Last year, I made an application in Java using PDFBox to get the raw text in some PDF files and I need to port that application to C++ now.
I wanted to know what was the best C++ alternative to accomplish what I need.
I'll give an example in case it helps:
With PDFBox, using that file, each line read on page 2 and most of page 3 would output all the data of a line, separated by a space instead of keeping it in a grid like it is now.
So the first relevant line in page 2 would look like this:
FB 847 - Tremblay, Gérard 179,63 56 16167 90 268 s27 p3 669 s14 199 223 193 615
or something like that since there are minor changes in the order they appear, but I don't care about that as long as similar lines output the same since I just parse them and put the values I need in different variables.

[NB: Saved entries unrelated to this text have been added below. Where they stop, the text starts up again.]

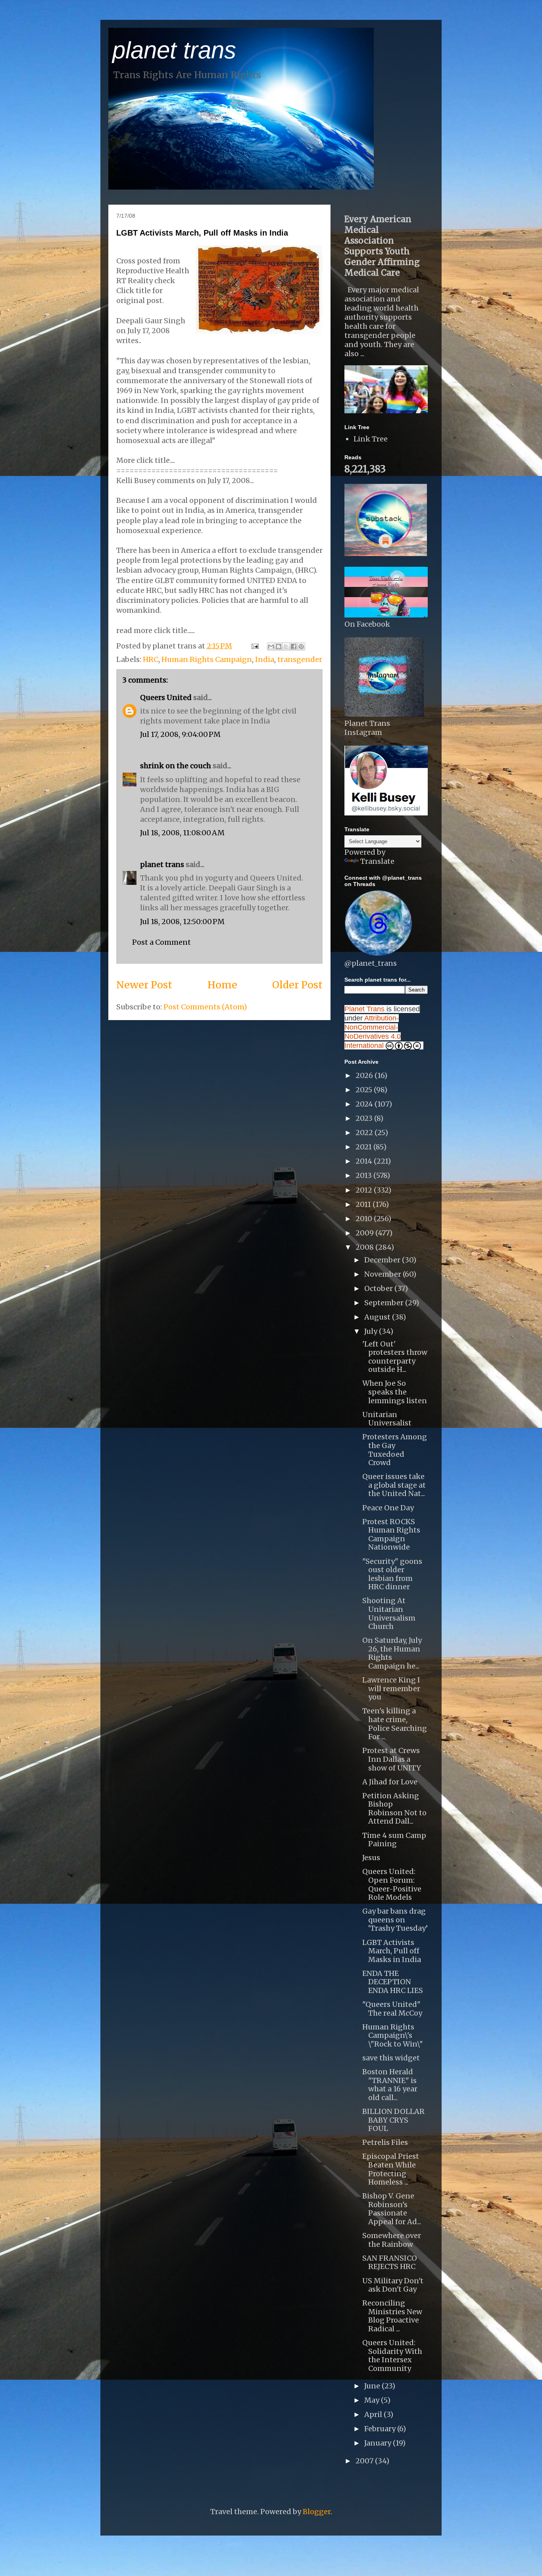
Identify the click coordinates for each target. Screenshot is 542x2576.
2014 (365, 1161)
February (380, 2428)
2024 (365, 1104)
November (383, 1274)
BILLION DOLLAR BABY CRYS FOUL (393, 2120)
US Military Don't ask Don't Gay (392, 2285)
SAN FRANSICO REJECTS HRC (389, 2262)
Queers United (166, 697)
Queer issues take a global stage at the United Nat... (394, 1485)
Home (222, 984)
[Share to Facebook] (294, 646)
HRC (150, 659)
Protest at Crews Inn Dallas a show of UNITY (391, 1759)
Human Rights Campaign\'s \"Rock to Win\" (392, 2035)
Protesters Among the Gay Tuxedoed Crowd (394, 1449)
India (264, 659)
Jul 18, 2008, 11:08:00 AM (182, 832)
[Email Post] (254, 645)
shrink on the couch (175, 765)
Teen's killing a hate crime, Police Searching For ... (394, 1723)
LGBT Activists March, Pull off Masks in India (202, 232)
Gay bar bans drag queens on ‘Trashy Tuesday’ (395, 1920)
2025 (365, 1089)
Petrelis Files (385, 2142)
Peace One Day (388, 1507)
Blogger (317, 2511)
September (384, 1302)
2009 (365, 1232)
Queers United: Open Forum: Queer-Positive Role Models (391, 1884)
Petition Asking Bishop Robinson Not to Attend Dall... (394, 1808)
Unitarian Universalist (386, 1419)
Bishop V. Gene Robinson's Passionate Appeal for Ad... (391, 2208)
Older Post (297, 984)
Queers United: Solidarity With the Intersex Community (392, 2355)
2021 (364, 1146)
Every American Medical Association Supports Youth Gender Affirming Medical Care (382, 246)
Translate (377, 861)
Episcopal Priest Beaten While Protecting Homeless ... (390, 2169)
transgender (299, 659)
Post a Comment (161, 942)
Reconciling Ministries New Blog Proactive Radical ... (392, 2315)
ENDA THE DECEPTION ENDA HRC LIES (392, 1982)
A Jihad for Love (389, 1781)
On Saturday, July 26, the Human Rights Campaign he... (392, 1653)
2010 (365, 1218)
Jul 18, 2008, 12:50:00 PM (182, 921)
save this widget (391, 2057)
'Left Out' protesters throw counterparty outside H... (394, 1356)
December (383, 1259)
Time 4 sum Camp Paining (394, 1840)
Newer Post (144, 984)
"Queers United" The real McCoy (392, 2009)
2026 (365, 1075)
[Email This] (271, 646)
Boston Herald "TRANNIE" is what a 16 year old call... (389, 2084)
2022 (365, 1132)
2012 (365, 1190)
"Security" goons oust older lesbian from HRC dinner (392, 1574)
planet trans (174, 50)
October (379, 1288)
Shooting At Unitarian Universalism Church (388, 1613)
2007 (365, 2460)
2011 (364, 1204)
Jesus (371, 1857)
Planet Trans (364, 1009)
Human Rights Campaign (206, 659)
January (378, 2442)
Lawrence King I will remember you (391, 1688)
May (372, 2400)
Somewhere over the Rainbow (391, 2240)
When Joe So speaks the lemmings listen (394, 1392)
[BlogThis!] (279, 646)
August (378, 1317)
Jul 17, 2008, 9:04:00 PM (180, 734)
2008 (365, 1247)
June (373, 2385)
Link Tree (371, 438)
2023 (365, 1118)
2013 (364, 1175)
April (374, 2414)
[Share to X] (286, 646)
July (371, 1331)
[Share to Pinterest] (301, 646)
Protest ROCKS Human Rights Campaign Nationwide (391, 1534)
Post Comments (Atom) (205, 1006)
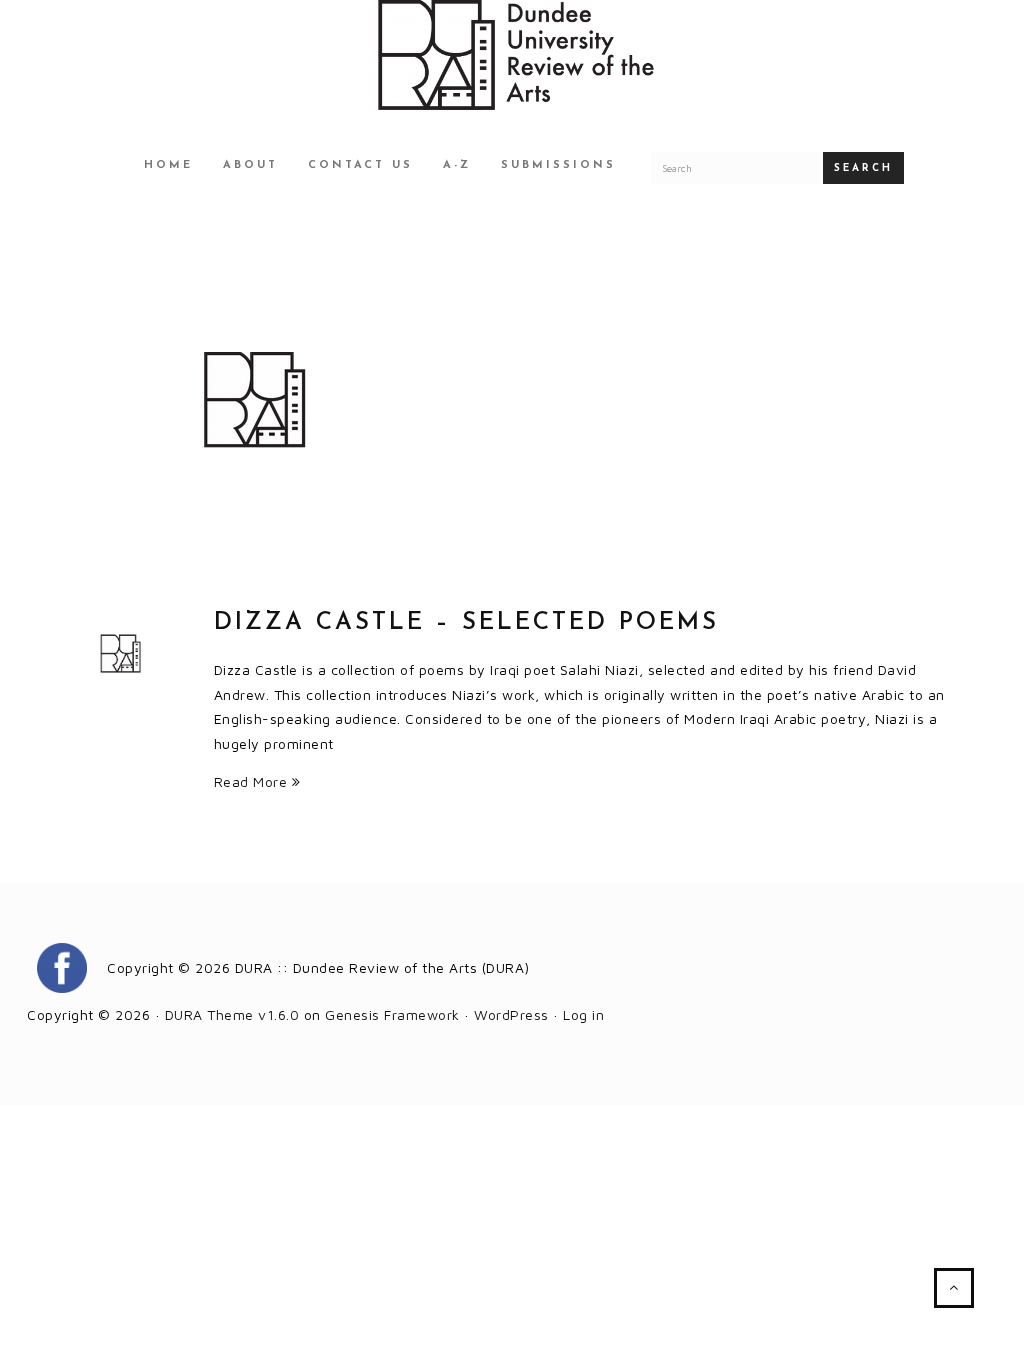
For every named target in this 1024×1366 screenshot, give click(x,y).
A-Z (457, 165)
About (250, 165)
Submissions (558, 165)
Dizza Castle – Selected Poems (466, 623)
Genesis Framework (392, 1014)
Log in (583, 1014)
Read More (253, 781)
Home (168, 165)
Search (863, 168)
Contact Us (360, 165)
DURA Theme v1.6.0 (232, 1014)
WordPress (511, 1014)
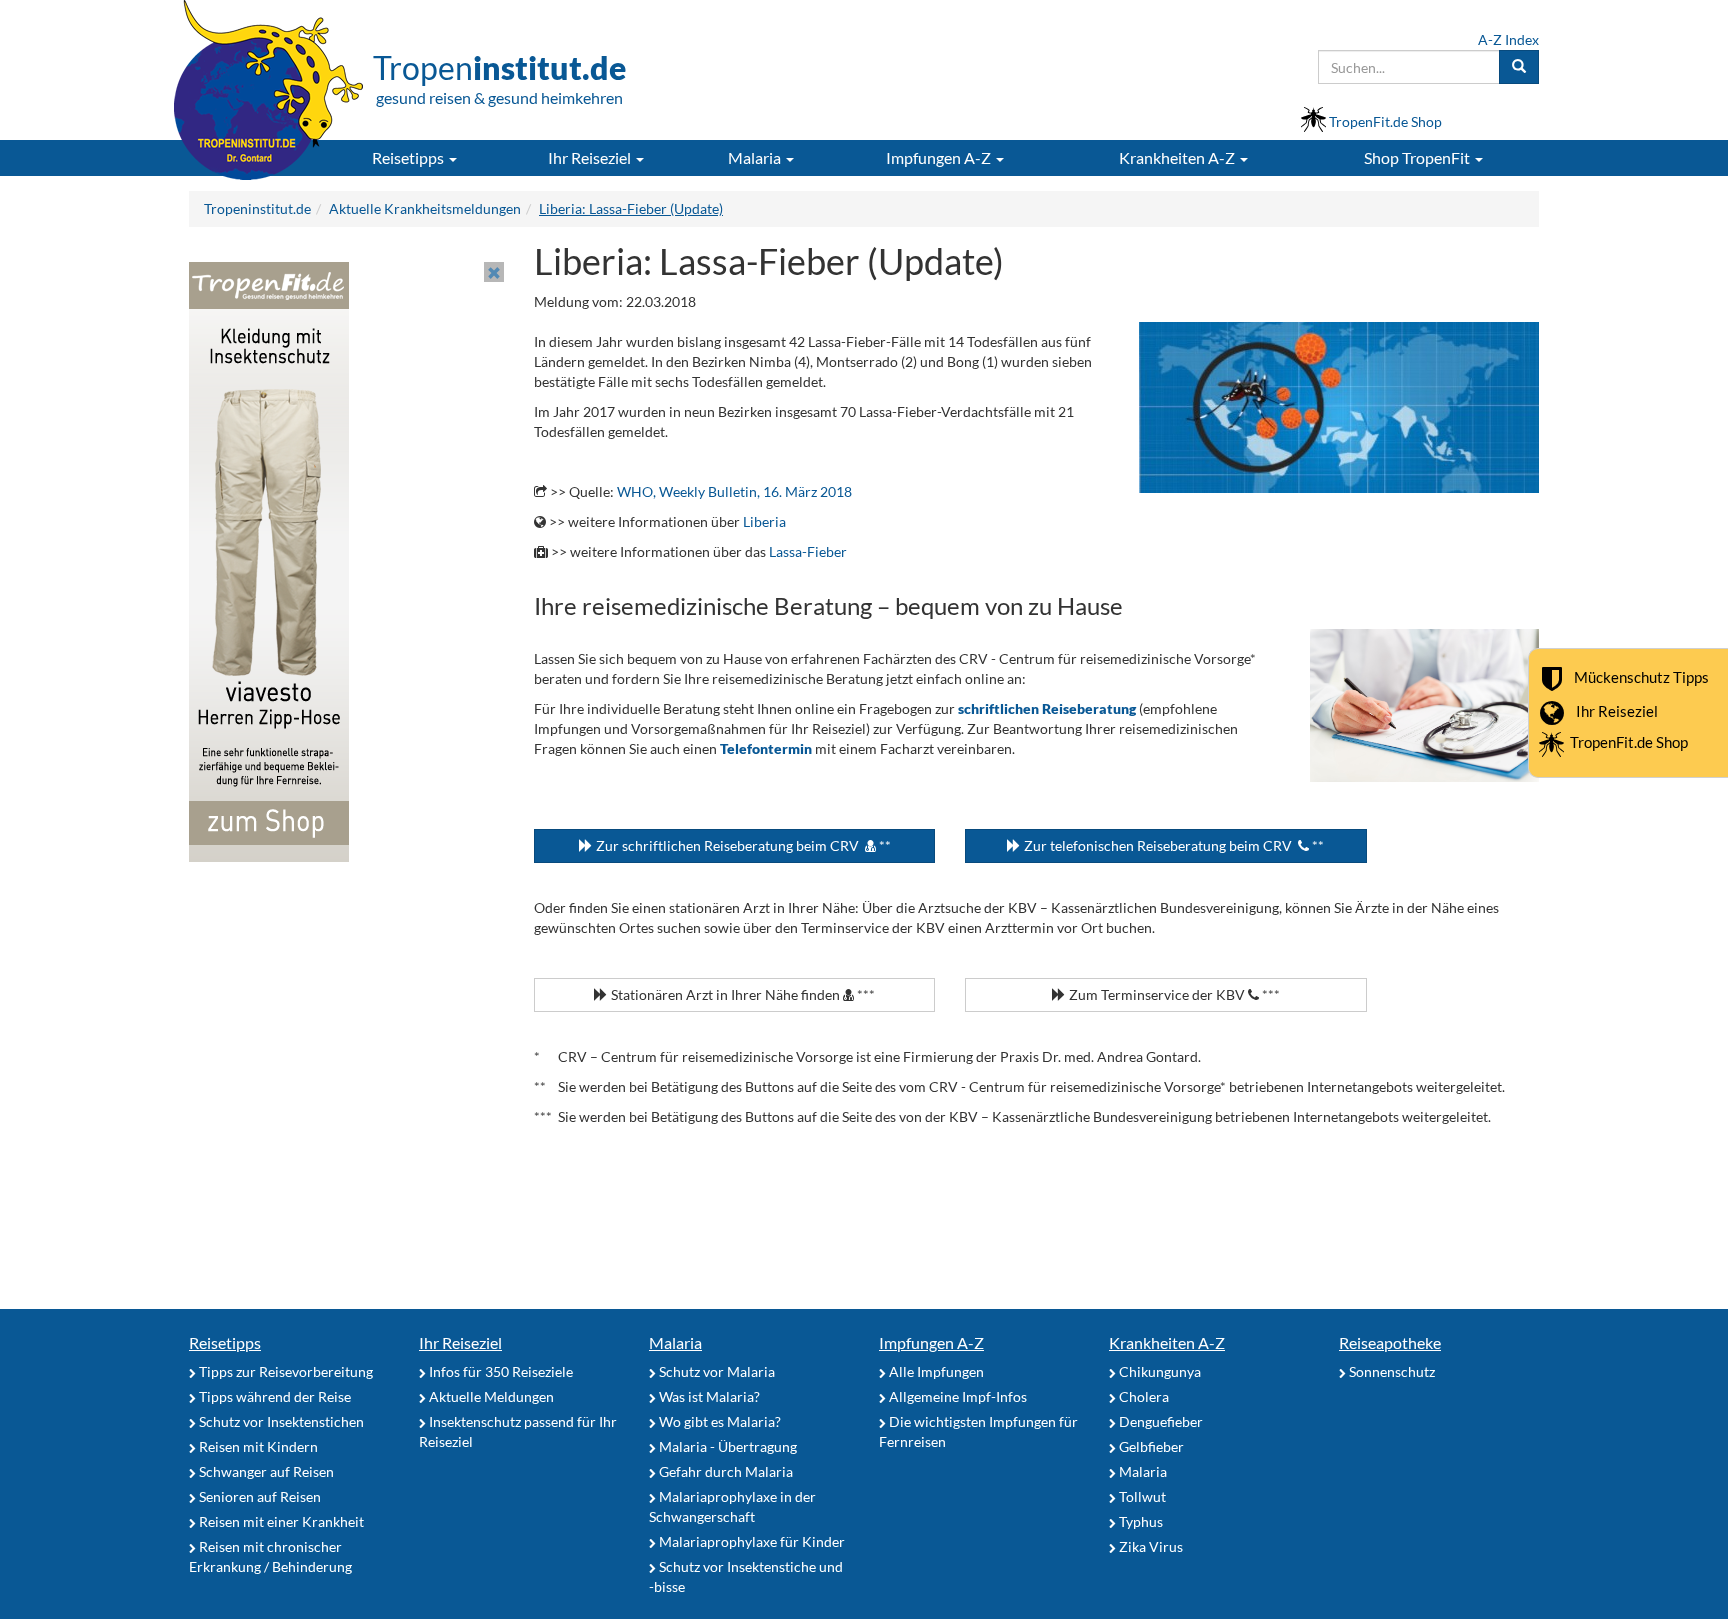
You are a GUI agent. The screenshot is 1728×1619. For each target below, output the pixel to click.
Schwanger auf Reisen (265, 1471)
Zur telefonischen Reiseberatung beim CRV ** (1172, 845)
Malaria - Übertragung (726, 1446)
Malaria (675, 1342)
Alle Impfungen (935, 1371)
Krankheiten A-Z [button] (1178, 157)
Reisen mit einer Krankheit (280, 1521)
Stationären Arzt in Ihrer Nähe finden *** (741, 994)
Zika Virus (1149, 1546)
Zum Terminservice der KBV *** (1173, 994)
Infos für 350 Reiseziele (499, 1371)
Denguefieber (1159, 1421)
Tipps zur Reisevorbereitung (284, 1371)
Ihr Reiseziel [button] (591, 157)
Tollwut (1141, 1496)
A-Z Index (1508, 39)
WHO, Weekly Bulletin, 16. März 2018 (734, 491)
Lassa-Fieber (808, 551)
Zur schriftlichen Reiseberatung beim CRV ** (742, 845)
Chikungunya (1158, 1371)
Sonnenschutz (1390, 1371)
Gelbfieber (1150, 1446)
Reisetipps (225, 1342)
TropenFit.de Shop (1629, 742)
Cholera (1142, 1396)
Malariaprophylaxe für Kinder (750, 1541)
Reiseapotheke (1390, 1342)
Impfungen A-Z (931, 1342)
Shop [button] (1417, 157)
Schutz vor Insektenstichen (280, 1421)
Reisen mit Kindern (257, 1446)
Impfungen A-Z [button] (940, 157)
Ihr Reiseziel (1617, 710)
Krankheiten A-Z (1167, 1342)
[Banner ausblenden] (494, 272)
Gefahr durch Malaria (724, 1471)
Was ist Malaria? (708, 1396)
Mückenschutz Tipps (1641, 676)
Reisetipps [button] (409, 157)
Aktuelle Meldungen (490, 1396)
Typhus (1139, 1521)
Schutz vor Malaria (715, 1371)
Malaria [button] (756, 157)
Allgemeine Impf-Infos (956, 1396)
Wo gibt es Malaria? (718, 1421)
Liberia (764, 521)
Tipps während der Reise (273, 1396)
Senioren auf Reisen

So, knowing all of that, is there a library that I can use in a C++ program to get similar results?
Edit: After looking at sacredFaith's link at http://www.codeproject.com/Articles/7056/Code-to-extract-plain-text-from-a-PDF-file and trying it, I'm getting a weird output like such for the example file I mentioned earlier:
The parts I actually need are in the weird characters at the beginning. Using Adobe Acrobat Reader X and using Save As... Text (accessible), I get the following result:
Which is approximately what I get in Java using PDFBox and what I want to get as output in C++.
解决方案
Xpdf is a C++ application/library which includes tools to extract plain text from a PDF file.